--- GIVEN ENTRIES ---

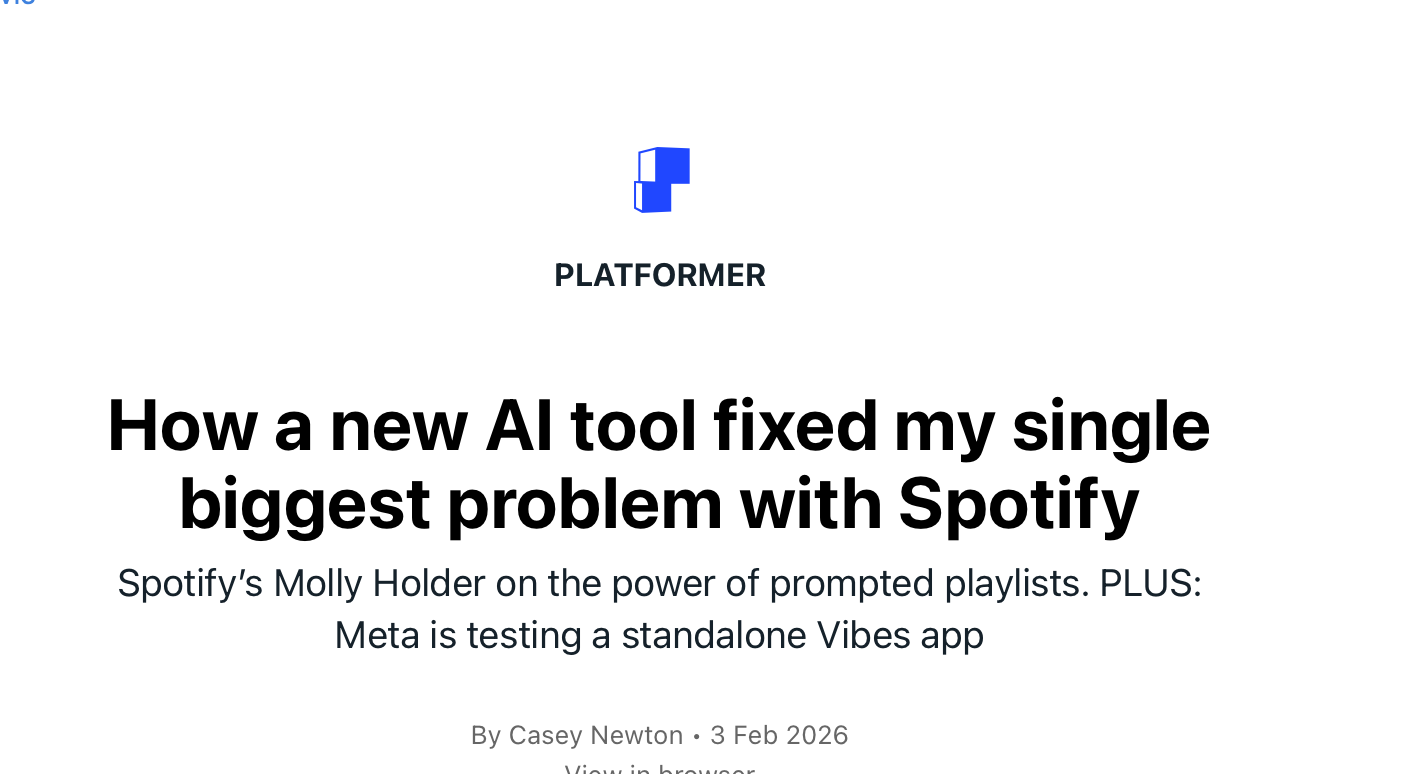Open the article headline about Spotify
The image size is (1422, 774).
click(659, 464)
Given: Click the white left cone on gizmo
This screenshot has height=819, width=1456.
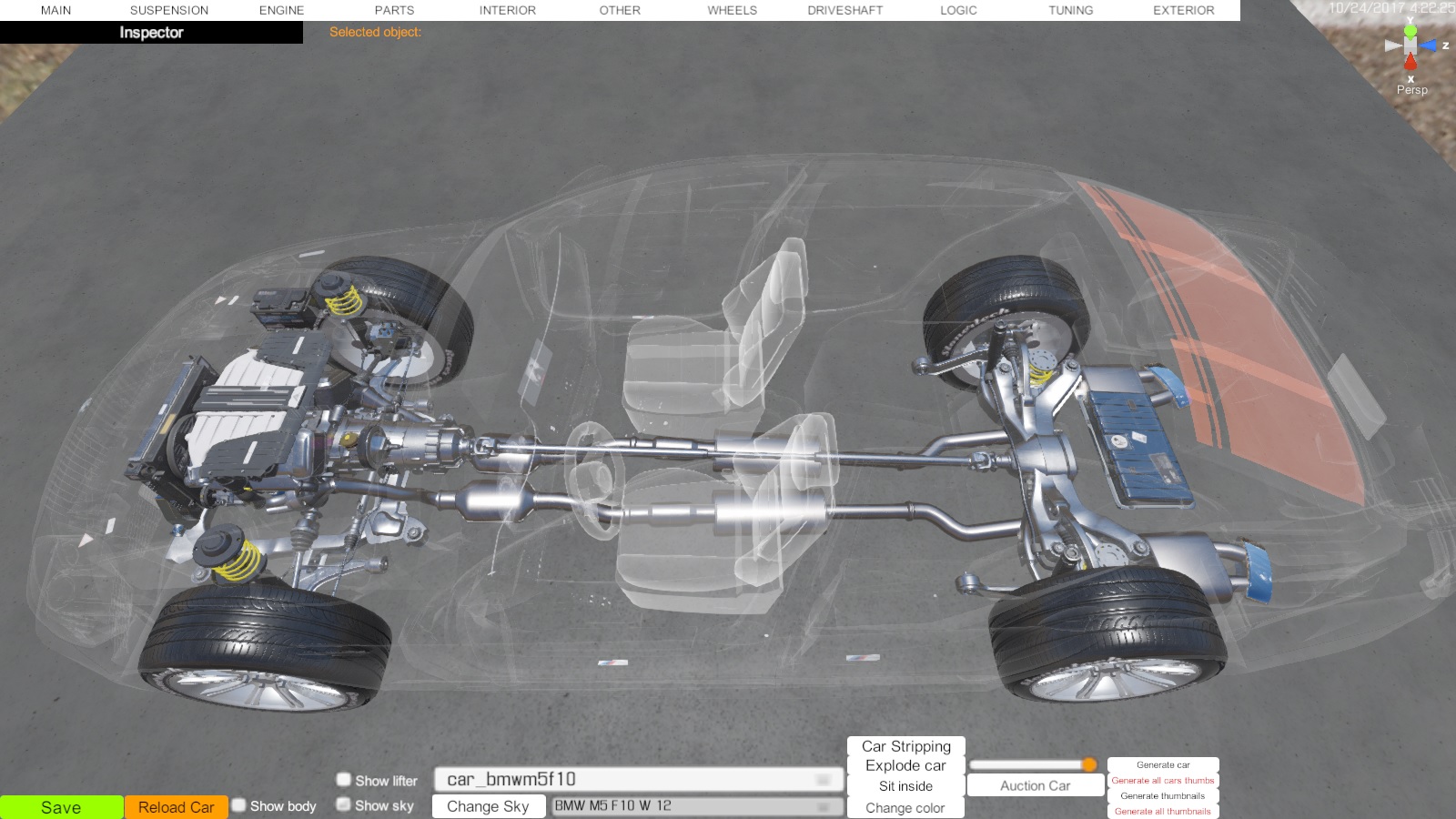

---

Give every line of the entries above as a numbered list, leaving out the pictures and any blank lines.

• **ANSWER BELOW**
1. Open the article headline about Spotify
2. The image size is (1422, 774).
3. click(659, 464)
4. Given: Click the white left cone on gizmo
5. This screenshot has height=819, width=1456.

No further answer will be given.